In 1987, she volunteered for the campaign of Democrat Joe Biden in Iowa, where she stuffed envelopes, made phone calls and completed other low-level tasks. In 1996, she volunteered for Republican Bob Dole, for whom she edited or drafted position papers based on facts provided by the campaign, she said.
Larsen’s testimony occurred at an unusual hearing where the committee was also considering the nominations of four others, including Amy Coney Barrett, who is nominated for the U.S. Circuit Court of Appeals for the 7th Circuit.
Larsen’s husband, UM law professor Adam Pritchard, and their two children joined her for Wednesday’s hearing.
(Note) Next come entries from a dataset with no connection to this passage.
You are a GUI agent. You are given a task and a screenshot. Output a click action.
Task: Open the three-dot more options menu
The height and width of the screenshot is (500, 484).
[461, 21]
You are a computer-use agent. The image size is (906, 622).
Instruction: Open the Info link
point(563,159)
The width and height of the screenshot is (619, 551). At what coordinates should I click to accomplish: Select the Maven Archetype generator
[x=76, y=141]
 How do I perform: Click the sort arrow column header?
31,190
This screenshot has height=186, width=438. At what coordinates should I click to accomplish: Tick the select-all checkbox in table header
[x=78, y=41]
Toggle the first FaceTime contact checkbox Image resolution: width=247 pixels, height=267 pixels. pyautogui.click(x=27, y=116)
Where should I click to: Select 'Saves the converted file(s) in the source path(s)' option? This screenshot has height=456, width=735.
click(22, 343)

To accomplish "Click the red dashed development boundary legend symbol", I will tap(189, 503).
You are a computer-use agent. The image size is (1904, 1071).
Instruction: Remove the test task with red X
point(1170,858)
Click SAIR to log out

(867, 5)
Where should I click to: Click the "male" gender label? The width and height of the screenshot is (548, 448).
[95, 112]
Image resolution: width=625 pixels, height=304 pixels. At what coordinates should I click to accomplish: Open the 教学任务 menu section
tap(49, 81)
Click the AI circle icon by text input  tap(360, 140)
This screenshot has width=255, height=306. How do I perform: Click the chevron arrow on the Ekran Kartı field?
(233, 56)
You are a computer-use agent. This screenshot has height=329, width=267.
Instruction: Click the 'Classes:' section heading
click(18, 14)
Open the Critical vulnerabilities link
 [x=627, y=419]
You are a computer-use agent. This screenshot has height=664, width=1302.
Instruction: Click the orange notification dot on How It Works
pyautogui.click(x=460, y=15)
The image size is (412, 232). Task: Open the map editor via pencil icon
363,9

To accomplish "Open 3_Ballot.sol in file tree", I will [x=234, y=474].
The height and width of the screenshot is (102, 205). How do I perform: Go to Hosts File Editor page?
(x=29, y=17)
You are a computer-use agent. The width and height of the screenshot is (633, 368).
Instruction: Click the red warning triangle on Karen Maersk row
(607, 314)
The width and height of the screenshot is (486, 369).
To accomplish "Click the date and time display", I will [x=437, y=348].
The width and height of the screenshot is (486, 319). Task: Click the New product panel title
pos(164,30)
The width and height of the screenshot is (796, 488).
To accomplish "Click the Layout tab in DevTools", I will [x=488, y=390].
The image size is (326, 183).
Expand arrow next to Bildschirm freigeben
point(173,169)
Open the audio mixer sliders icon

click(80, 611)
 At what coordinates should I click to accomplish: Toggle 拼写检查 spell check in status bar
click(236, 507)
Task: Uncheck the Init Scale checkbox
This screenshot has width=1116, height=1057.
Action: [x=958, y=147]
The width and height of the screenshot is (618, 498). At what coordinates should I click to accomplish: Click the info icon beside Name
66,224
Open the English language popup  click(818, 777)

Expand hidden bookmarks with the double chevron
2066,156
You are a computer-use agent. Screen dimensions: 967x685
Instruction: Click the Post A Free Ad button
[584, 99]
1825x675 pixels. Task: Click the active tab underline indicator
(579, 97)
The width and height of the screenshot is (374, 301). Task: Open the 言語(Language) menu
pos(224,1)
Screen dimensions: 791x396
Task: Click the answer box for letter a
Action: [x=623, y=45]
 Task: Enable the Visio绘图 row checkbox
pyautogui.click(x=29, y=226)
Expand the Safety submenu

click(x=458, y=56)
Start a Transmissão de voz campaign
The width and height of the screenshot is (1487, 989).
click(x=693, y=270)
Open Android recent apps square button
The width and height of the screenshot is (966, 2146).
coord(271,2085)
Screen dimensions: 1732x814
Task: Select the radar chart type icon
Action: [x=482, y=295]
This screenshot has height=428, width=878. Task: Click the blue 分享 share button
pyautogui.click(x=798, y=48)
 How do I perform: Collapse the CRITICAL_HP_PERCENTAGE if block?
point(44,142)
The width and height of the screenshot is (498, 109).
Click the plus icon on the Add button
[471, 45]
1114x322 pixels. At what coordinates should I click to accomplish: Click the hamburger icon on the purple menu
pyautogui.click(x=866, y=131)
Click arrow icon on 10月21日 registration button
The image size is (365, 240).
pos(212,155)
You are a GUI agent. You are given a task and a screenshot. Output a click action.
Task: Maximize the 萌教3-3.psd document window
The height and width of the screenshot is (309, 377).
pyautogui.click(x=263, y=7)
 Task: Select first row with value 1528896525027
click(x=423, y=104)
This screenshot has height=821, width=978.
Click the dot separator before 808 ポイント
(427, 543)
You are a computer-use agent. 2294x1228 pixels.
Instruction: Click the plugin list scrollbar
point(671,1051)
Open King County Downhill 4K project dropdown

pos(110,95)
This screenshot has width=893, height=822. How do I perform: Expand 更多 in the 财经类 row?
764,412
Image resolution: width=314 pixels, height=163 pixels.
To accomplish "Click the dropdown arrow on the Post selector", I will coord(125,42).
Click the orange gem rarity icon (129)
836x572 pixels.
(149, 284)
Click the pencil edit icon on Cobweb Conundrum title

Also in attendance were several former students, as well as Justice David Viviano and Judge David Sentelle of the U.S. Court of Appeals for the District of Columbia Circuit, for whom Larsen clerked from 1993-94.
People for the American Way criticized the manner of Larsen’s nomination, for which the White House — unlike the previous two administrations — did not seek the input of home-state Sens. Debbie Stabenow of Lansing or Gary Peters of Bloomfield Township.
“A president who intends to select a qualified nominee without an ideological agenda would have no need to shut senators out of the process of identifying and evaluating potential nominees,” Baker wrote.
Sen. Sheldon Whitehouse, D-Rhode Island, asked Larsen how she could defend the backing of a “dark money group,” the Judicial Crisis Network, which paid for a $140,000 digital ad campaign in Michigan over the summer urging Stabenow and Peters to support Larsen.
Whitehouse asked Larsen what the Judicial Crisis Network expects in return for that investment.
“I honestly don’t know,” Larsen said, noting she was not made aware of the ads ahead of time.
She offered an example from her two years on the Supreme Court, noting she has ruled about 50-50 in cases with a corporation or insurer on one side and consumers on other, demonstrating no preference for industry.
“If anyone thinks they are buying something in terms of commercial interests, I don’t think my record bears that out,” Larsen said.
Whitehouse said, “Well, we’ll see if they keep spending the money. Because, obviously, they think so. I think it’s the damnedest thing.”
Gov. Rick Snyder appointed Larsen to fill a vacancy on the Michigan Supreme Court two years ago. She won a partial, two-year term in November and could seek re-election to a full eight-year term in 2018 if her nomination is not approved by the U.S. Senate.